LetsEncrypt seems like a good thing, and it might be, but it also might not
be. It is, underneath all the PR, pretty much just another root CA who holds
itself to the same auditing standards. It is no-doubt a very expensive
undertaking and as such we may reasonably assume that there will be few, if
any, additional zero-cost, fully-supported CAs in the future: and herein lies
one problem. Unless you have specific requirements that LetsEncrypt just
doesn't support, you have no reason not to use them. So a future CA landscape
might be _ONE_ company controlling 99% of the internet's secrets. Oh dear.

What's more, we should not underestimate the importance of cheap shared
hosting. The internet is a medium for information and nothing more, and
_everybody_ has something that they might wish to broadcast. Currently,
deprecating vanilla HTTP is akin to deprecating the ideas of millions of non-
experts who rely on shared hosting to participate.
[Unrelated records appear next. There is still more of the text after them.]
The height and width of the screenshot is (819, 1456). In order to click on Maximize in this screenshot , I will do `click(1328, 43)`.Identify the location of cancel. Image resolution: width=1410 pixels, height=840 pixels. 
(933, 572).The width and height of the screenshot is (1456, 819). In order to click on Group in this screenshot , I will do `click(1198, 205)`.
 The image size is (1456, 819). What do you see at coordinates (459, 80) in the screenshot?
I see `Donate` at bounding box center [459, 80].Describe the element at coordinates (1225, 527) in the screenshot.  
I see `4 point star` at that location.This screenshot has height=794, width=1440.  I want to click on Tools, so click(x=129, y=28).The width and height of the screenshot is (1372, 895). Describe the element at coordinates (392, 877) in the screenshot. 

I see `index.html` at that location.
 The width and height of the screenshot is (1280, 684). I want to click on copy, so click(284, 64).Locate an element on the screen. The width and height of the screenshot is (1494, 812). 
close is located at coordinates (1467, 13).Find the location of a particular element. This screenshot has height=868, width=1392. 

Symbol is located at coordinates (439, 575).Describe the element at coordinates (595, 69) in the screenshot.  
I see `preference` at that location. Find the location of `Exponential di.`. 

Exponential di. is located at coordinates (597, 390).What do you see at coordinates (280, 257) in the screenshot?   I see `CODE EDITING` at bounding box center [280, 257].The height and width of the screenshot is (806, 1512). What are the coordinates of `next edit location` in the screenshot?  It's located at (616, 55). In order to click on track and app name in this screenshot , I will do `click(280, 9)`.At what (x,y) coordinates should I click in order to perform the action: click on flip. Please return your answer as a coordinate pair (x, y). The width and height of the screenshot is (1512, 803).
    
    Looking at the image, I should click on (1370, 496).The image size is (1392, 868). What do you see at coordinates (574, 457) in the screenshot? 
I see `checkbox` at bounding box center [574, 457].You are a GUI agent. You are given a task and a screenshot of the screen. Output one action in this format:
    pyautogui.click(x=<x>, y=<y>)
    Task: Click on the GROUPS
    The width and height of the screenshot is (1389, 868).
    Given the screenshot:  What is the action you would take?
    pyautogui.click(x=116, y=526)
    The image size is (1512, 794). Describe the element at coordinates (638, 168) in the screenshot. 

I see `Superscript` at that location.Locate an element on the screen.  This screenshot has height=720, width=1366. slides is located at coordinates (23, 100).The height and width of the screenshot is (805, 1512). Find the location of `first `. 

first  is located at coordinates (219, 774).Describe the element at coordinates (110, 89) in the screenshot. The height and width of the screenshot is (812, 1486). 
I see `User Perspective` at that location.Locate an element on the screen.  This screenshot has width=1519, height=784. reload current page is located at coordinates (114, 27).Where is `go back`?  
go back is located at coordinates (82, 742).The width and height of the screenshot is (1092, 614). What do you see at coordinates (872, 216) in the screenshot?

We're telling them to join
us in the land of VPSs and terminal emulators/Plesk (shudder), or to use one
of the many PaaS services we've created over their own homemade solution. This
is fundamentally anti-technology, which is supposed to harness innovation and
make lives easier. This point is especially pertinent when you consider that
the vast majority of these sites probably don't need encryption at all, so
it's not even like you can mitigate the pain with direct benefits - because
there are none.

Finally, TLS is a pain in the arse to administer. Really - it's not fun. I'm
no stranger to it, and even I get a bit of a sinking feeling when it has to be
done. To this day I'm bound to using Chrome, because no matter what I do I
cannot get Firefox to _parse_ (never mind accept) my NAS's self-signed cert.
Requiring TLS across the board is tantamount to requiring many millions of
hours of pain across the world.

To hold up some moral torch that does _not_ have universal applicability and
actively makes life difficult, and then declare it as canonical truth that all
must adhere to is arrogance of the highest order. A great deal of chat in the
tech community is dedicated to lambasting short-sighted and ill-conceived laws
(think surveillance, copyright, patents, etc.) and yet here we are, _making
them_. We have to do better.

    
    
        [0]: http://www.webtrust.org/homepage-documents/item27839.aspx
        [1]: http://lorddoig.svbtle.com/heartbleed-should-bleed-x509-to-death

------
IgorPartola
As someone who participated in the referenced discussion and on HN, I have to
say I am very happy with this outcome. Seems like reason has won. Now, if
Google follows Mozilla's example, we might actually be able to pull this off.